-- begin RECORD LIST --

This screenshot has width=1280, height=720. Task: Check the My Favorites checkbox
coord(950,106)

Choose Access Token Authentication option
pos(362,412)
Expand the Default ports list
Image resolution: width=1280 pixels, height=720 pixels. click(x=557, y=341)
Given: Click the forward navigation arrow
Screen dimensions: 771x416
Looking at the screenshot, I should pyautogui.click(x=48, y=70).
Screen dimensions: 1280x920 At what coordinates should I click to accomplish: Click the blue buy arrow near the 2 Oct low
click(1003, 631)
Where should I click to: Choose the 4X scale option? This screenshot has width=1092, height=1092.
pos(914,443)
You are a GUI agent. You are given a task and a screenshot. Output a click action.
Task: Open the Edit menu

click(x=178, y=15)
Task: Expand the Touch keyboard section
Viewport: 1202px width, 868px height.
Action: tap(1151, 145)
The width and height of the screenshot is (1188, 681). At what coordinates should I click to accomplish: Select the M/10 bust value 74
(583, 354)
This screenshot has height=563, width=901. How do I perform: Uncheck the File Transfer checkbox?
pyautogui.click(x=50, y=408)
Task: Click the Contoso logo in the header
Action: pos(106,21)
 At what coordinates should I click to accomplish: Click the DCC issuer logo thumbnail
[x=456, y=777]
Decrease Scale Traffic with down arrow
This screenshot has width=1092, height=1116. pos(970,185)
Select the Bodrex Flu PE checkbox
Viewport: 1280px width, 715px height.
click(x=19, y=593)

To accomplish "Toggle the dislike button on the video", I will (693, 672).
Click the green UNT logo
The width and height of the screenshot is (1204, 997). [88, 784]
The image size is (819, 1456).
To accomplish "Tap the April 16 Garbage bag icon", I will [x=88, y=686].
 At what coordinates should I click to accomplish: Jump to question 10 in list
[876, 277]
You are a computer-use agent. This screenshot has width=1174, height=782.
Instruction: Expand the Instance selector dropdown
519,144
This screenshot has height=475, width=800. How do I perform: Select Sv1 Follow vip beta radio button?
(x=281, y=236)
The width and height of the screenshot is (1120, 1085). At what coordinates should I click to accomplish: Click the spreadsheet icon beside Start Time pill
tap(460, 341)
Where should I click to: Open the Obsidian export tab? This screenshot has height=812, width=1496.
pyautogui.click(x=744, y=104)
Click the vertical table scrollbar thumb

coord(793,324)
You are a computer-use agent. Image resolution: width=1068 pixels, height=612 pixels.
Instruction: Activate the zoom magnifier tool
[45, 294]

-- end RECORD LIST --

Quote every line of the material above word for word, keeping the original order and line breaks.

This screenshot has width=1280, height=720. Task: Check the My Favorites checkbox
coord(950,106)

Choose Access Token Authentication option
pos(362,412)
Expand the Default ports list
Image resolution: width=1280 pixels, height=720 pixels. click(x=557, y=341)
Given: Click the forward navigation arrow
Screen dimensions: 771x416
Looking at the screenshot, I should pyautogui.click(x=48, y=70).
Screen dimensions: 1280x920 At what coordinates should I click to accomplish: Click the blue buy arrow near the 2 Oct low
click(1003, 631)
Where should I click to: Choose the 4X scale option? This screenshot has width=1092, height=1092.
pos(914,443)
You are a GUI agent. You are given a task and a screenshot. Output a click action.
Task: Open the Edit menu

click(x=178, y=15)
Task: Expand the Touch keyboard section
Viewport: 1202px width, 868px height.
Action: tap(1151, 145)
The width and height of the screenshot is (1188, 681). At what coordinates should I click to accomplish: Select the M/10 bust value 74
(583, 354)
This screenshot has height=563, width=901. How do I perform: Uncheck the File Transfer checkbox?
pyautogui.click(x=50, y=408)
Task: Click the Contoso logo in the header
Action: pos(106,21)
 At what coordinates should I click to accomplish: Click the DCC issuer logo thumbnail
[x=456, y=777]
Decrease Scale Traffic with down arrow
This screenshot has width=1092, height=1116. pos(970,185)
Select the Bodrex Flu PE checkbox
Viewport: 1280px width, 715px height.
click(x=19, y=593)

To accomplish "Toggle the dislike button on the video", I will (693, 672).
Click the green UNT logo
The width and height of the screenshot is (1204, 997). [88, 784]
The image size is (819, 1456).
To accomplish "Tap the April 16 Garbage bag icon", I will [x=88, y=686].
 At what coordinates should I click to accomplish: Jump to question 10 in list
[876, 277]
You are a computer-use agent. This screenshot has width=1174, height=782.
Instruction: Expand the Instance selector dropdown
519,144
This screenshot has height=475, width=800. How do I perform: Select Sv1 Follow vip beta radio button?
(x=281, y=236)
The width and height of the screenshot is (1120, 1085). At what coordinates should I click to accomplish: Click the spreadsheet icon beside Start Time pill
tap(460, 341)
Where should I click to: Open the Obsidian export tab? This screenshot has height=812, width=1496.
pyautogui.click(x=744, y=104)
Click the vertical table scrollbar thumb

coord(793,324)
You are a computer-use agent. Image resolution: width=1068 pixels, height=612 pixels.
Instruction: Activate the zoom magnifier tool
[45, 294]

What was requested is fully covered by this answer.